Les Vignes. — Dessin de Vuillier, d’après nature.


Des Vignes au Rozier, la navigation, sans être le moins du monde périlleuse, est plus difficile, et il est nécessaire de prendre dans le village de véritables bateliers. Le Tarn est encombré d’énormes blocs de rochers, cachés parfois sous l’eau : on compte vingt-cinq rapides sur un parcours de 10 kilomètres, et deux de ces rapides sont de véritables petites cascades, enserrées entre des roches laissant à peine place à la largeur du bateau[1]. Avec les Gall ou tels autres bateliers expérimentés, cette descente « à la canadienne », ainsi que le dit Onésime Reclus, est un vrai plaisir ; on a l’émotion du danger et l’on ne court en réalité aucun risque.

Cette descente est même si attachante comme sport que l’on oublie de regarder le magnifique cadre du tableau, et je conseillerais vivement aux voyageurs qui voudraient bien voir cette partie du cagnon de descendre d’abord à pied au Rozier, puis de revenir aux Vignes par l’un des deux causses et alors, mais seulement alors, de faire la descente en bateau. Ces deux excursions se complètent l’une l’autre, et chacune d’elles est de haut goût. Il faut une heure trente minutes en bateau, ou deux heures à pied, pour arriver au Rozier. Aujourd’hui partons par le sentier ; demain ou après-demain nous partirons en barque. La route muletière longe la rive droite du Tarn, montant et descendant tour à tour au gré des rochers. Nous passons devant une jolie source et nous laissons à droite les lacets de la route qui escalade la muraille du causse et conduit à Saint-Rome, au Massegros, etc. La distance des Vignes à Saint-Rome est de 1 200 mètres à vol d’oiseau, sur 500 mètres de différence de niveau, rachetés par environ 6 kilomètres de route en lacets.

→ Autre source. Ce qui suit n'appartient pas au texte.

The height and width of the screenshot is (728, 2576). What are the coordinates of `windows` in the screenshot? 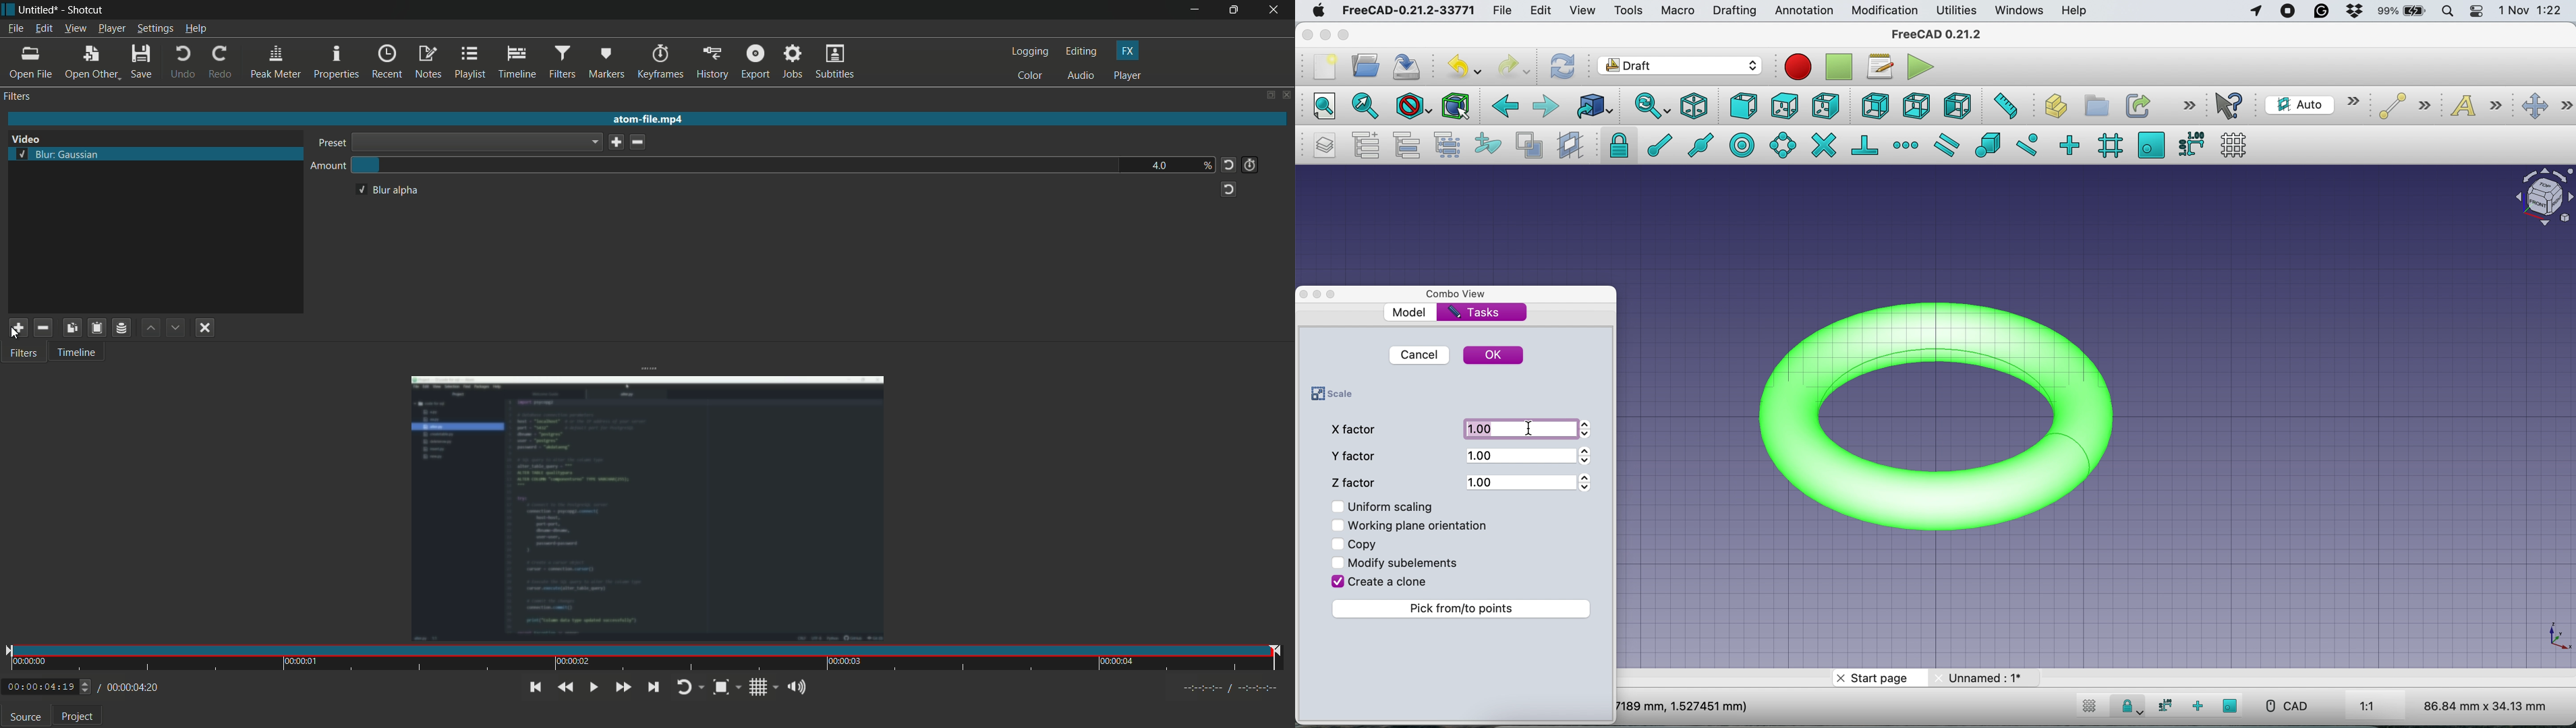 It's located at (2022, 11).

Au delà de quelques bandes de champs cultivés, nous longeons de grandes roches, souvent en surplomb. En contre-bas coule le Tarn, brillant sous le soleil ; plusieurs barques passent à nos pieds, les unes filant en aval, les autres remontant péniblement en amont ; l’une de celles-ci, manœuvrée par huit hommes, les uns tirant à la ligne dans le lit de la rivière, les autres maniant les gaffes, a grand’peine à franchir un rapide. S’il ne faut qu’une heure trente minutes à deux heures, selon l’état des eaux, pour descendre, il faut huit heures pour remonter.

  1. Les barques en usage des Vignes au Rozier sont moins larges de 50 centimètres que les barques de pêche employées en amont du pas de Soucy.